[Saved data entries]
-- Opening Marker --

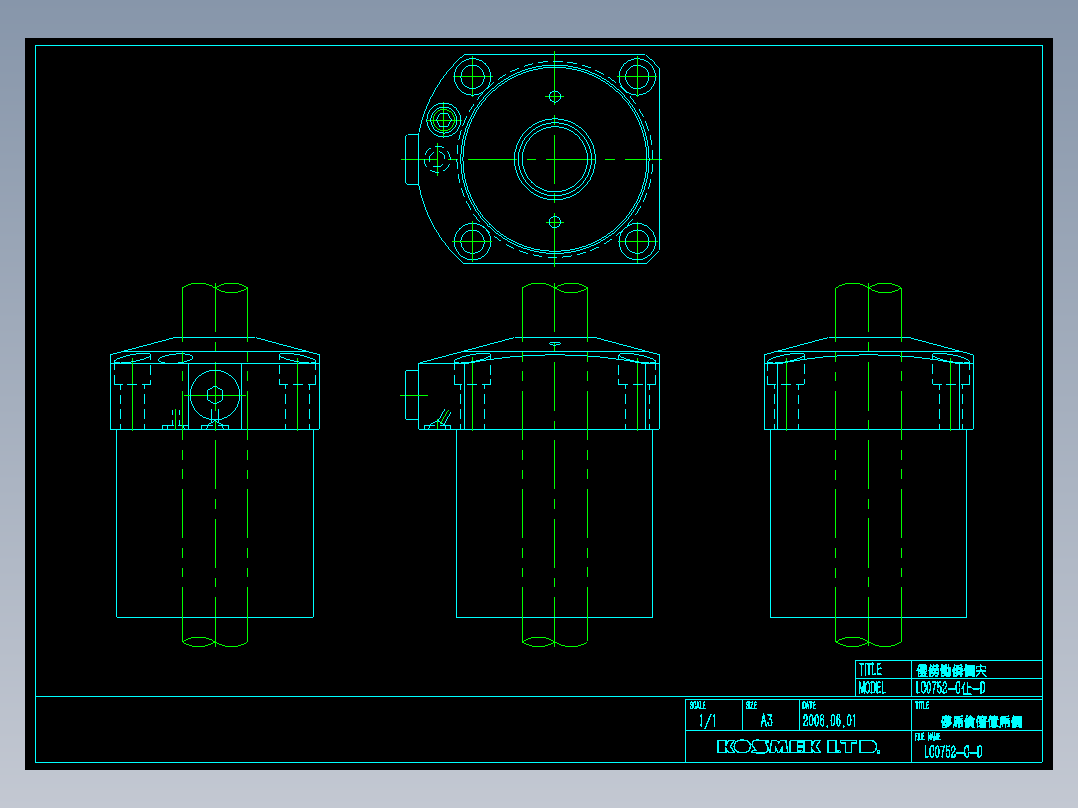Select the cylinder body of right elevation view
Viewport: 1078px width, 808px height.
click(x=868, y=523)
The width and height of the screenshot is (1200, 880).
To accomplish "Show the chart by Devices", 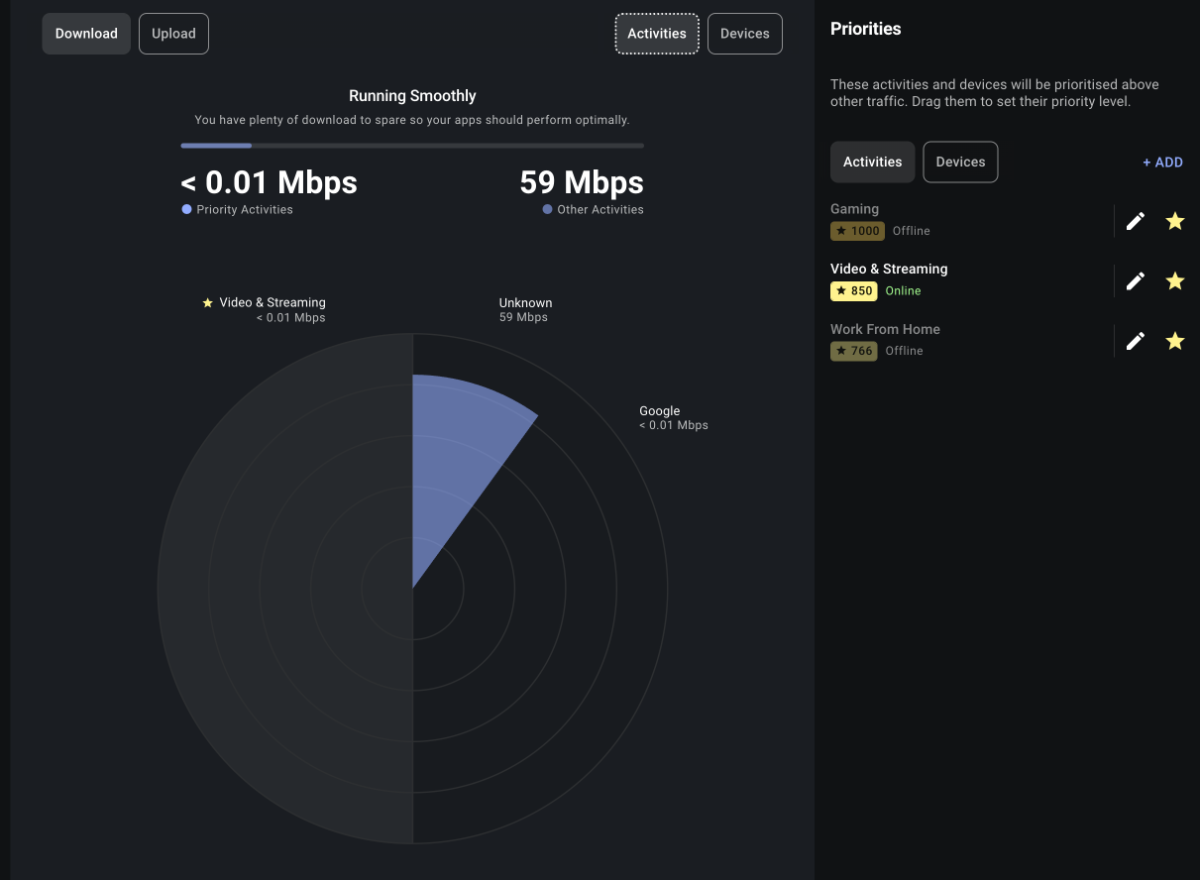I will point(744,33).
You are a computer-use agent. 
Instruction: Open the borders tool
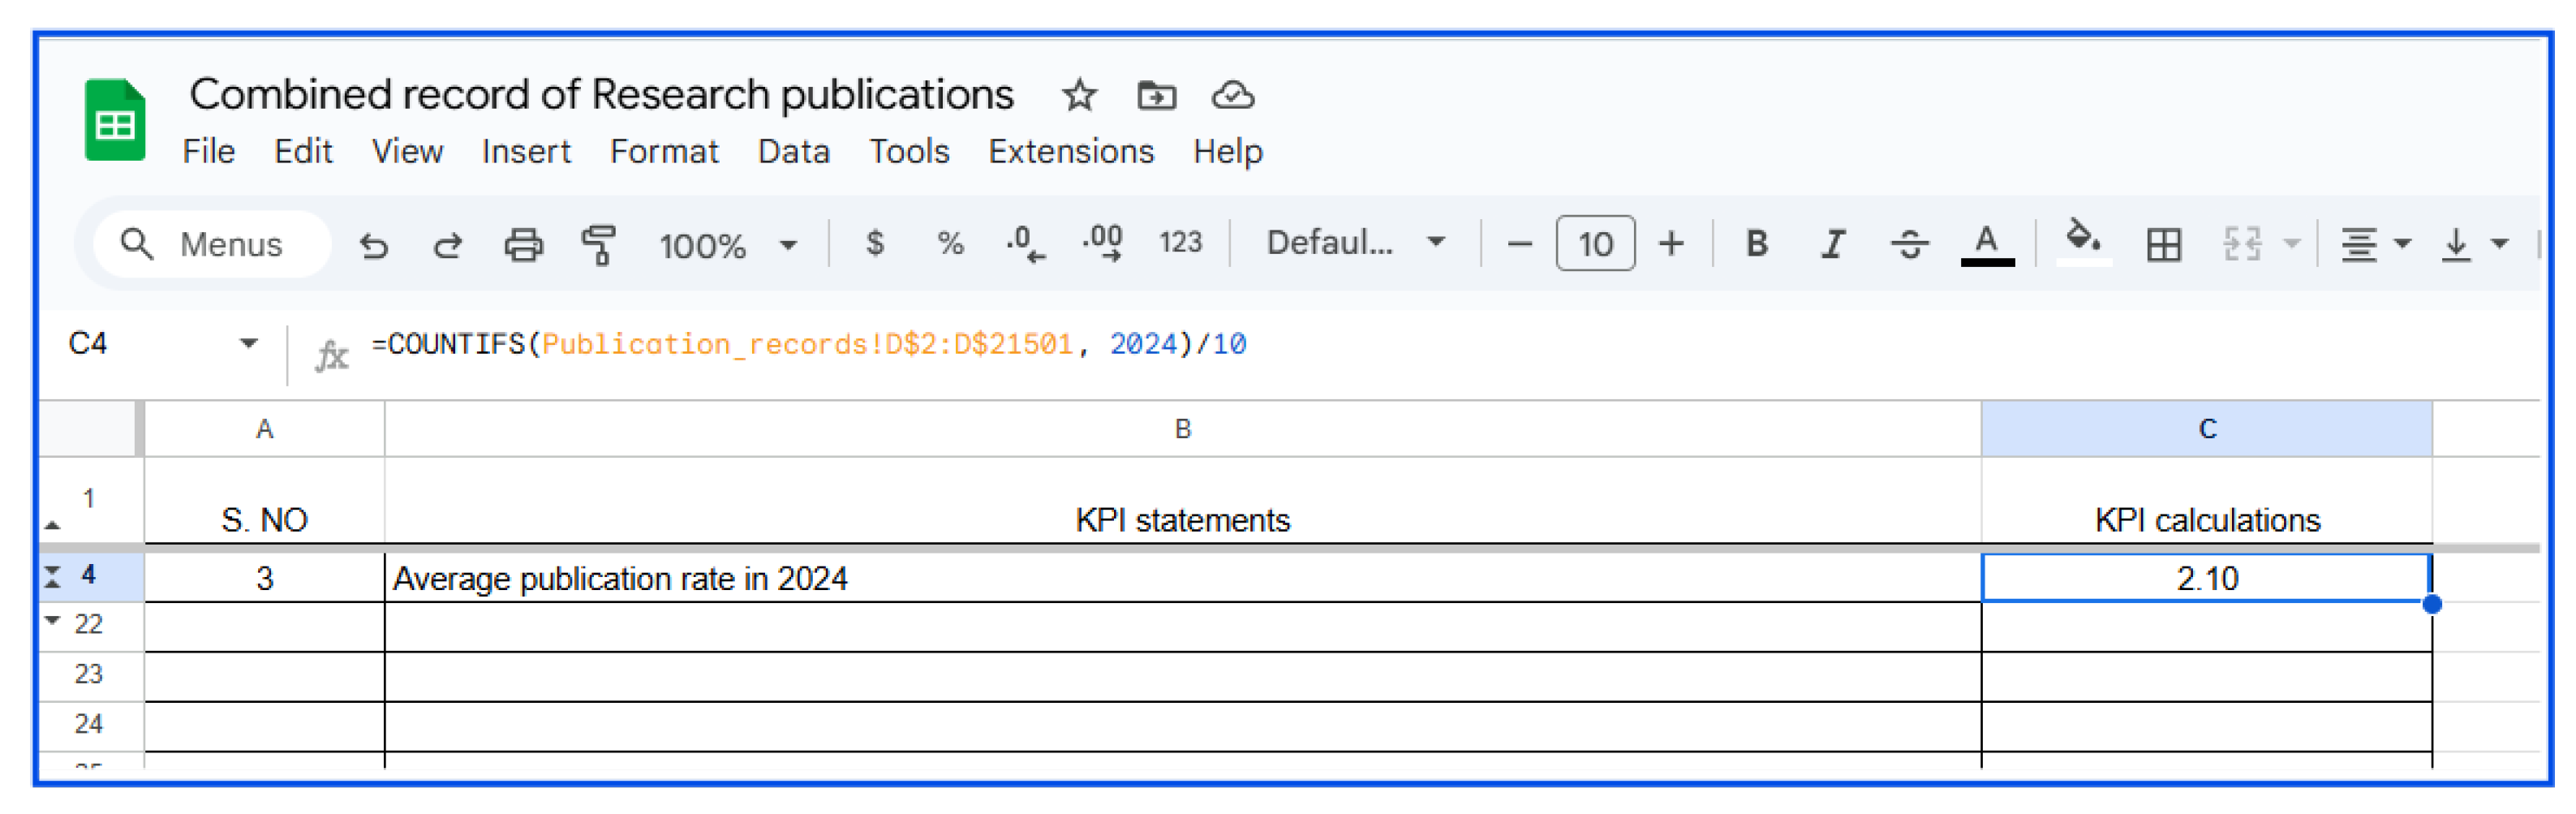[x=2163, y=244]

-- Closing Marker --

Exercise details:
Write out exactly, and only, the lines from the line holding "You are a computer-use agent." through the end of the data, inclusive, without any pictures.

Answer to this task:
You are a computer-use agent. 
Instruction: Open the borders tool
[x=2163, y=244]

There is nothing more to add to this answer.